I personally agree that cooperating in the Twin PD is the correct choice, but I don’t think it is meaningful to argue for this on the grounds of decision-theoretic performance (as you seem to do). From The lack of performance metrics for CDT versus EDT, etc. by Caspar Oesterheld:
[T]here is no agreed-upon metric to compare decision theories, no way to asses even for a particular problem whether one decision theory (or its recommendation) does better than another. (This is why the CDT-versus-EDT-versus-other debate is at least partly a philosophical one.) In fact, it seems plausible that finding such a metric is “decision theory-complete” (to butcher another term with a specific meaning in computer science). By that I mean that settling on a metric is probably just as hard as settling on a decision theory and that mapping between plausible metrics and plausible decision theories is fairly easy.
Indeed, Schwarz makes a similar point in the post you are responding to:
Yudkowsky and Soares constantly talk about how FDT “outperforms” CDT, how FDT agents “achieve more utility”, how they “win”, etc. As we saw above, it is not at all obvious that this is true. It depends, in part, on how performance is measured. At one place, Yudkowsky and Soares are more specific. Here they say that “in all dilemmas where the agent’s beliefs are accurate [??] and the outcome depends only on the agent’s actual and counterfactual behavior in the dilemma at hand – reasonable constraints on what we should consider “fair” dilemmas – FDT performs at least as well as CDT and EDT (and often better)”. OK. But how we should we understand “depends on … the dilemma at hand”? First, are we talking about subjunctive or evidential dependence? If we’re talking about evidential dependence, EDT will often outperform FDT. And EDTers will say that’s the right standard. CDTers will agree with FDTers that subjunctive dependence is relevant, but they’ll insist that the standard Newcomb Problem isn’t “fair” because here the outcome (of both one-boxing and two-boxing) depends not only on the agent’s behavior in the present dilemma, but also on what’s in the opaque box, which is entirely outside her control. Similarly for all the other cases where FDT supposedly outperforms CDT. Now, I can vaguely see a reading of “depends on … the dilemma at hand” on which FDT agents really do achieve higher long-run utility than CDT/EDT agents in many “fair” problems (although not in all). But this is a very special and peculiar reading, tailored to FDT. We don’t have any independent, non-question-begging criterion by which FDT always “outperforms” EDT and CDT across “fair” decision problems.

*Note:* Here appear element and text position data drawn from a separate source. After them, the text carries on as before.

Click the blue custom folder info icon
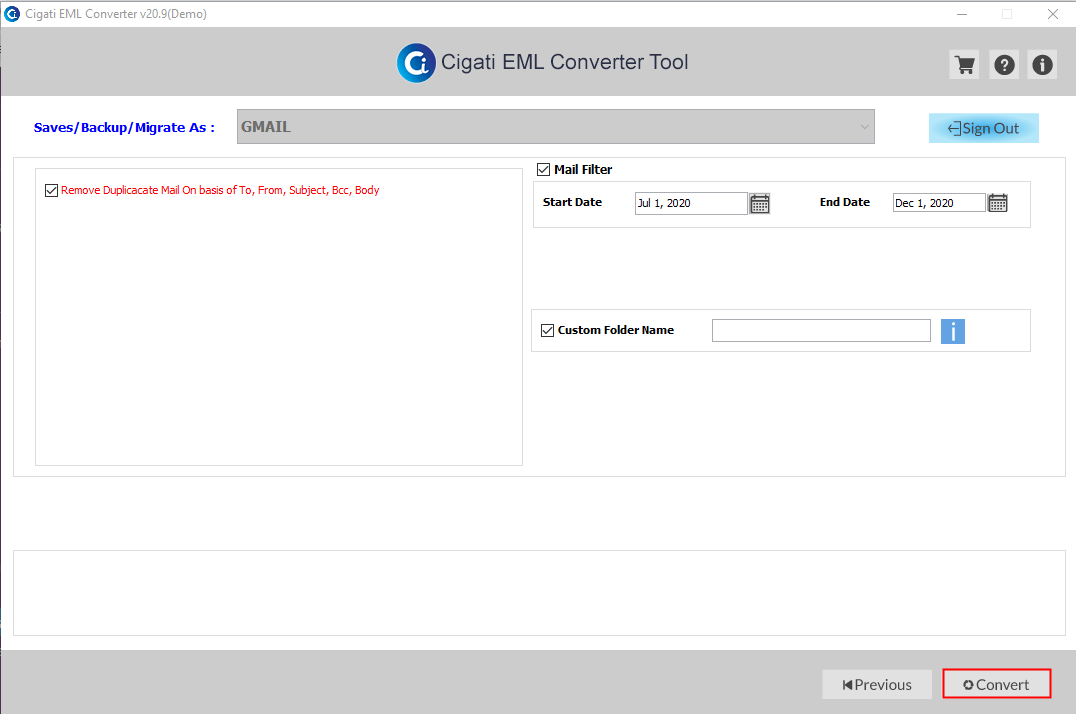The width and height of the screenshot is (1076, 714). pyautogui.click(x=952, y=331)
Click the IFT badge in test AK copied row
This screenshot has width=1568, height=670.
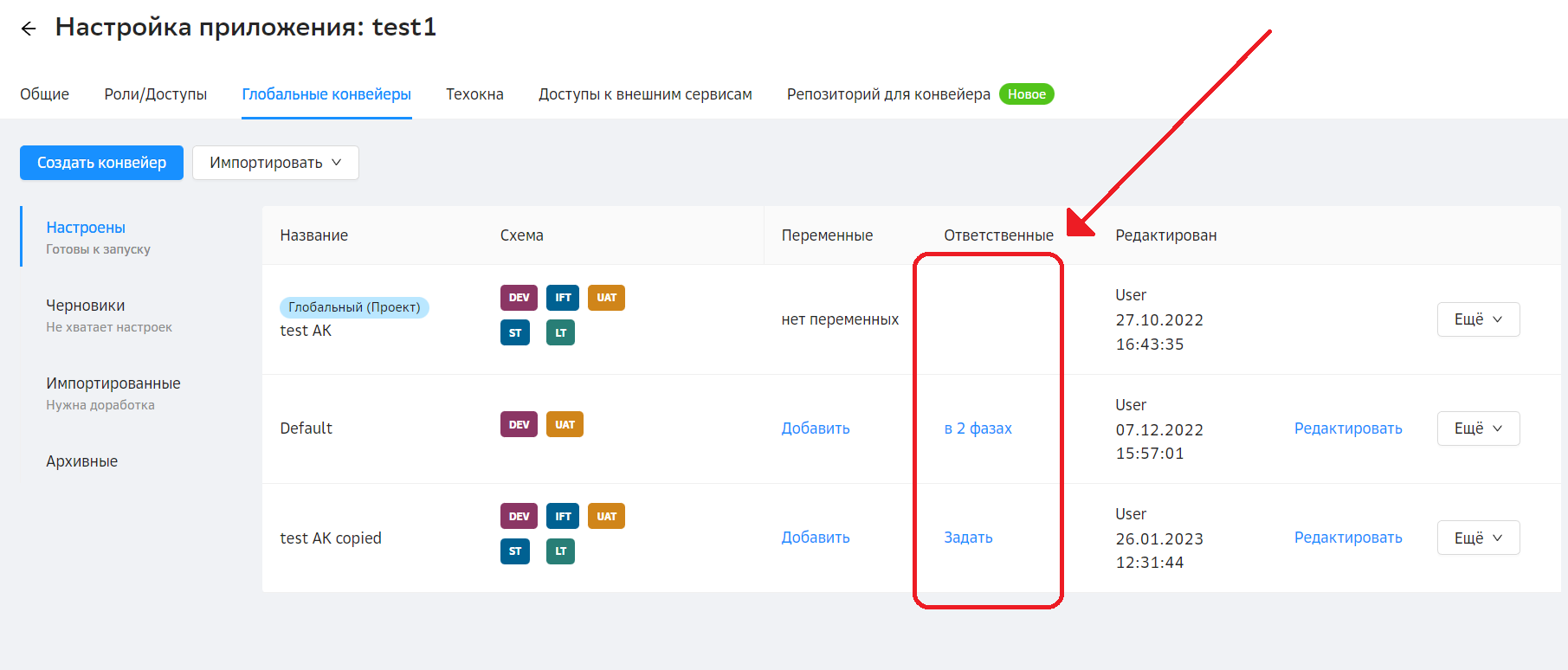point(563,517)
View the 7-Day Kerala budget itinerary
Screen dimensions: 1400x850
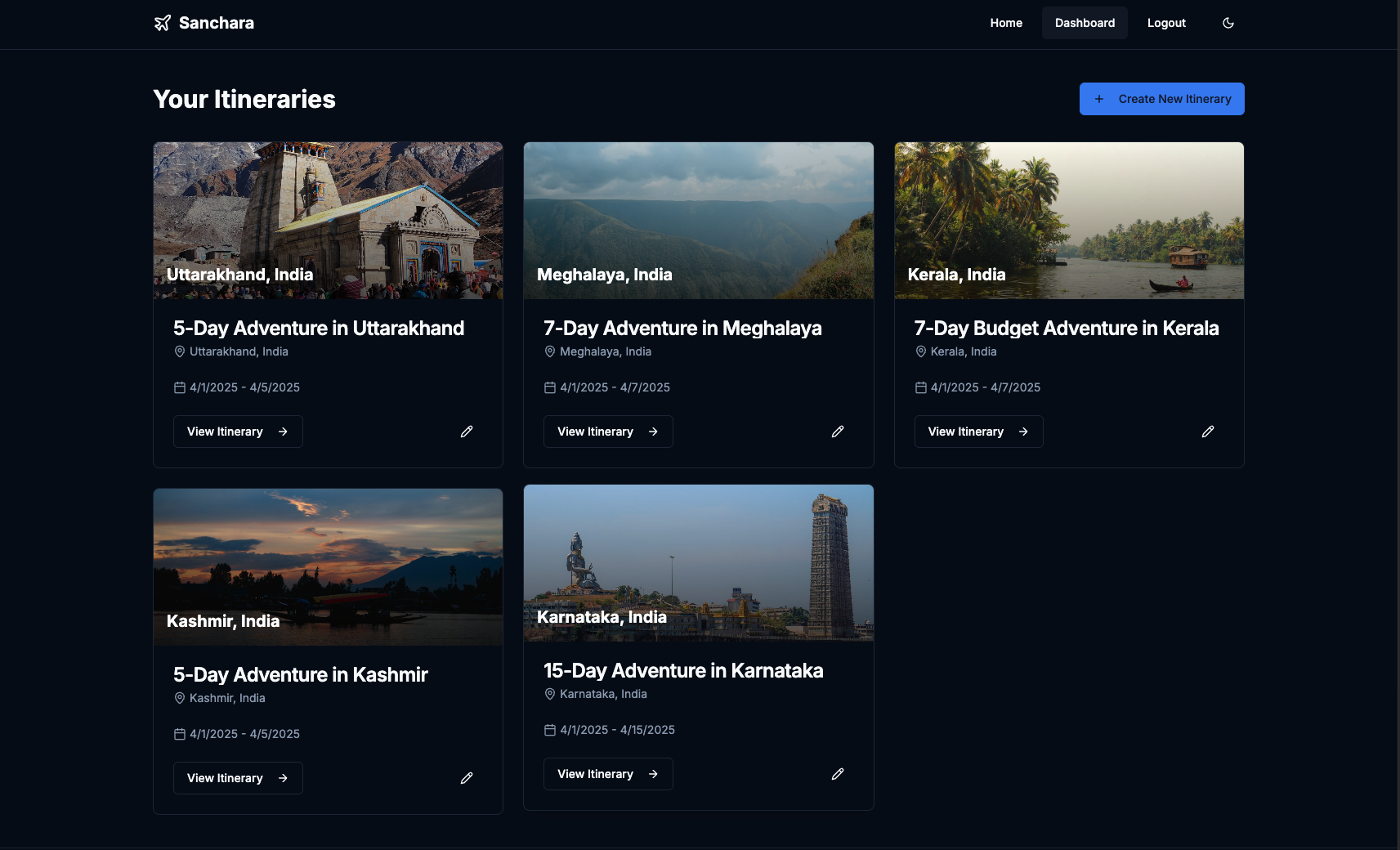pyautogui.click(x=978, y=432)
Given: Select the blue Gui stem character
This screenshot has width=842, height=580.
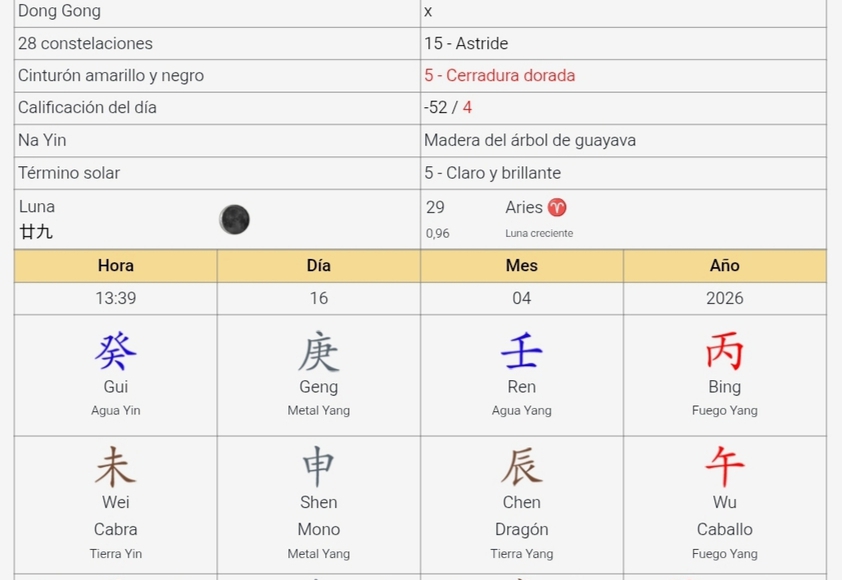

- Heighn 20 Oct 2022 15:36 UTC
  −2 points
  0
  Parent
  Thanks for responding!
  I personally agree that cooperating in the Twin PD is clearly the correct choice, but I don’t think it is meaningful to argue for this on the grounds of decision-theoretic performance (as you seem to do). From The lack of performance metrics for CDT versus EDT, etc. by Caspar Oesterheld:
  I disagree. There’s a clear measure of performance given in the Twin PD: the utilities.
  I disagree with Oesterheld’s point about CDT vs EDT and metrics; I think we know enough math to say EDT is simply a wrong decision theory. We could, in principle, even demonstrate this in real life, by having e.g. 1000 people play a version of XOR Blackmail (500 people with and 500 people without a “termite infestation”) and see which theory performs best. It’ll be trivial to see EDT makes the wrong decision.